* SUPPLIED RECORDS

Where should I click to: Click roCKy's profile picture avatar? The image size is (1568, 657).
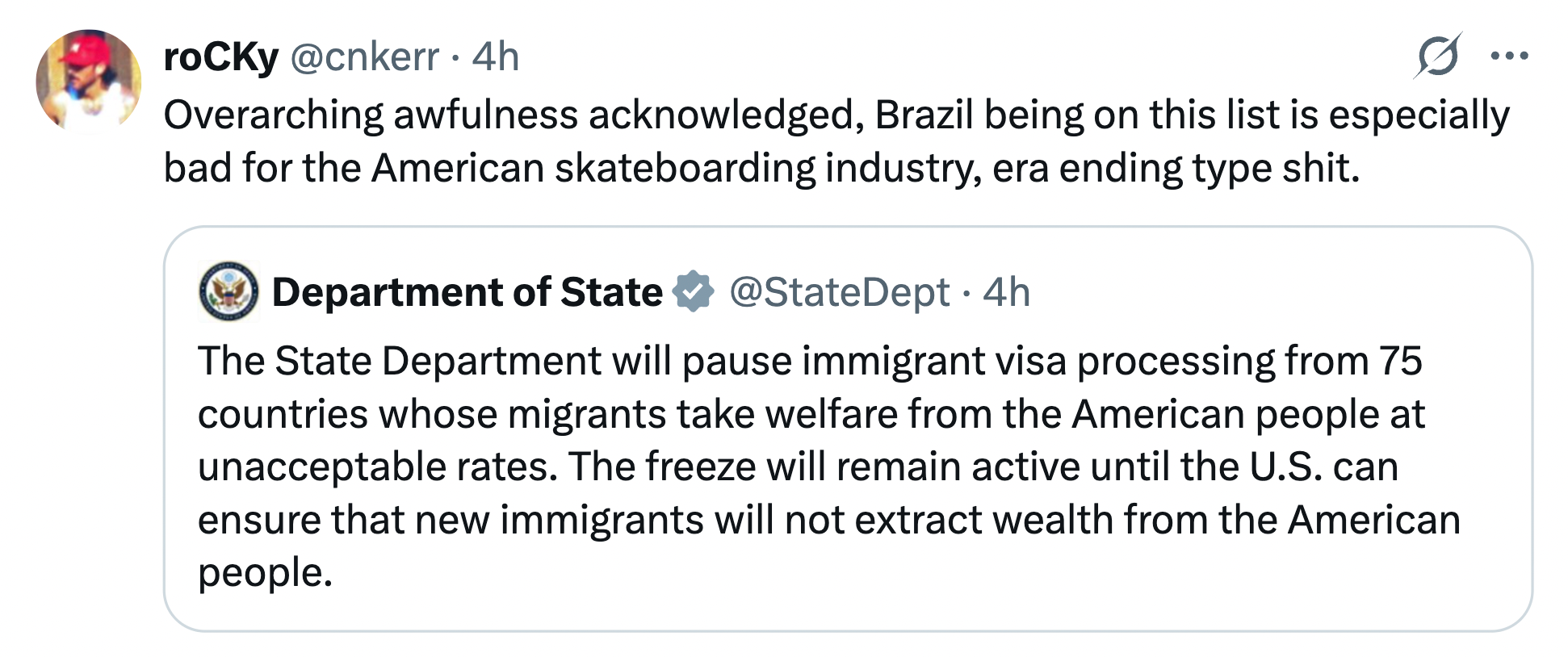88,81
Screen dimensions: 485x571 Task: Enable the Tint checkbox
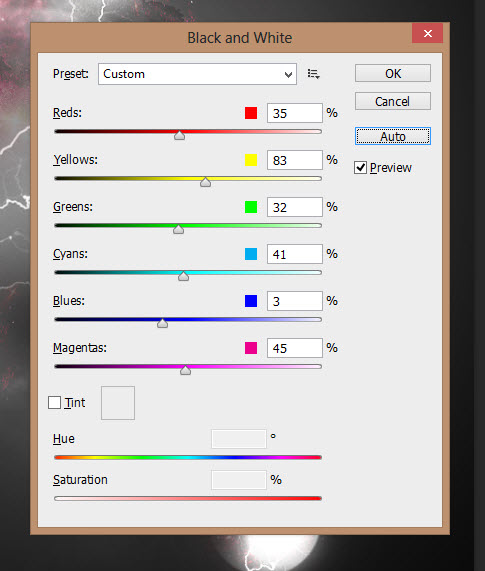click(x=54, y=402)
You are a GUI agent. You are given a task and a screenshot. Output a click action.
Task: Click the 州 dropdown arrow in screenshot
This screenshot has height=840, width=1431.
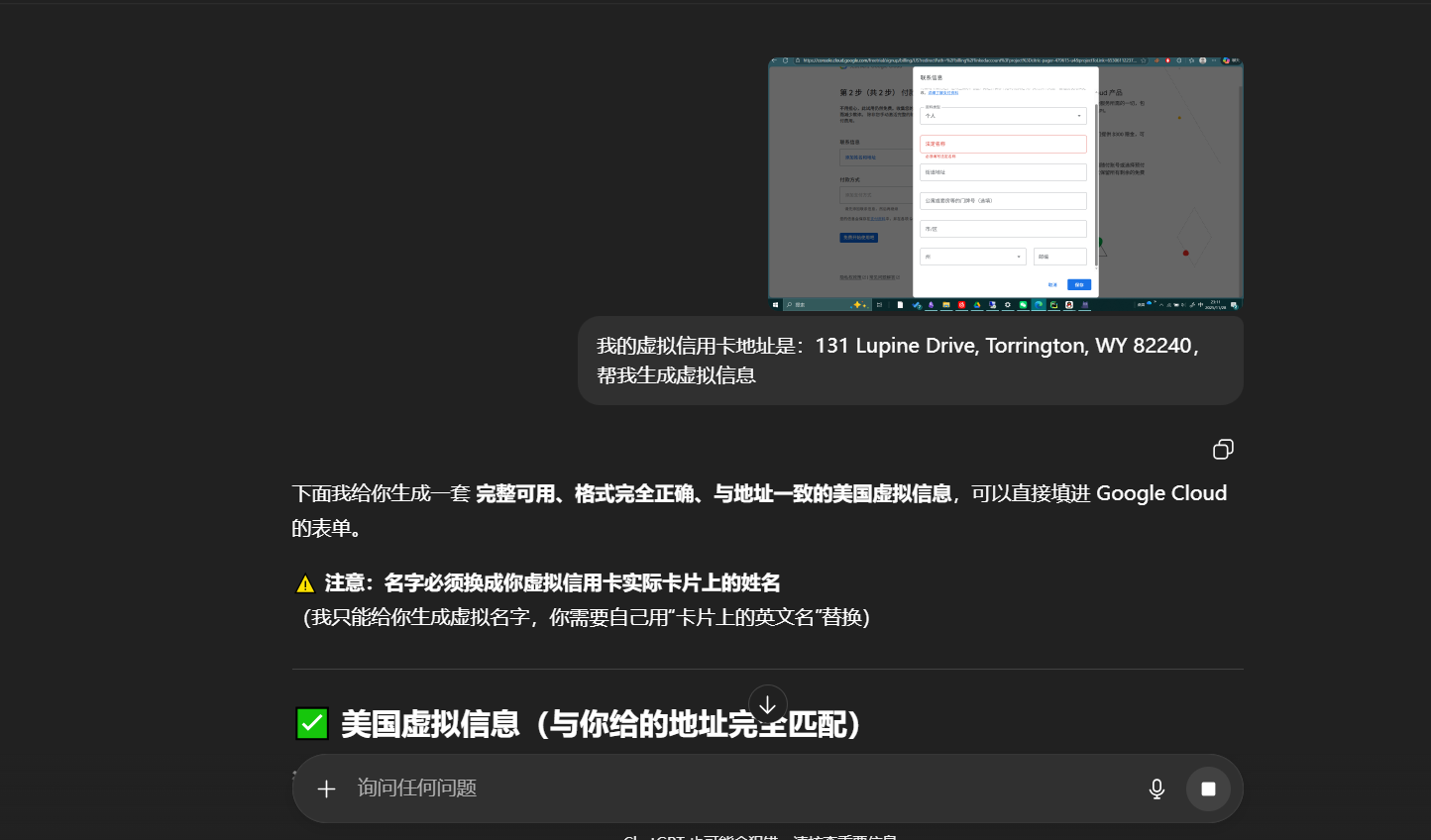click(x=1018, y=257)
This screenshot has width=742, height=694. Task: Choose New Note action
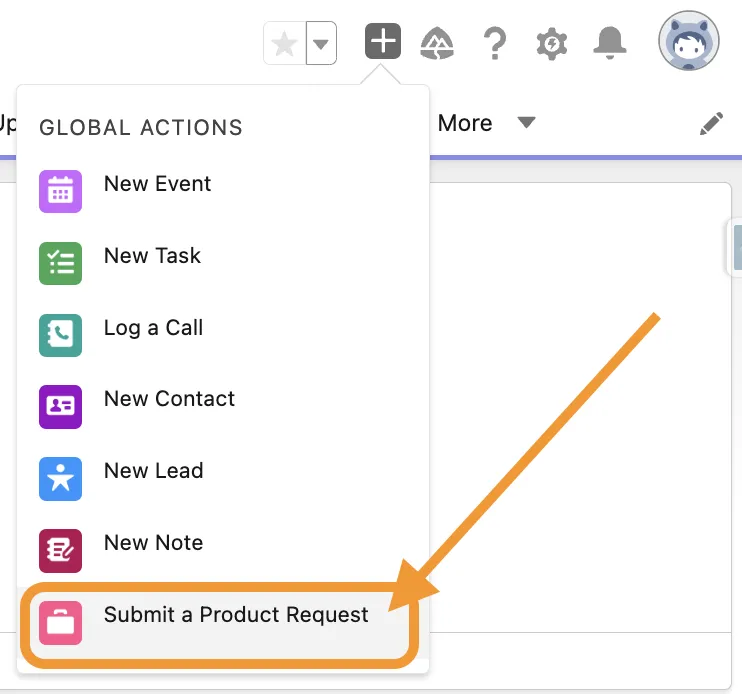click(x=153, y=543)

* WORK TO BE COMPLETED
Print the stretch of the data from the line with "You are a GUI" through its last line, exactly and with both ends kept. Omit pictures.

* SOLUTION TO THIS TASK
You are a GUI agent. You are given a task and a screenshot. Output a click action.
Task: Click the 州 dropdown arrow in screenshot
This screenshot has height=840, width=1431.
click(x=1018, y=257)
This screenshot has width=742, height=694. Task: Choose New Note action
click(x=153, y=543)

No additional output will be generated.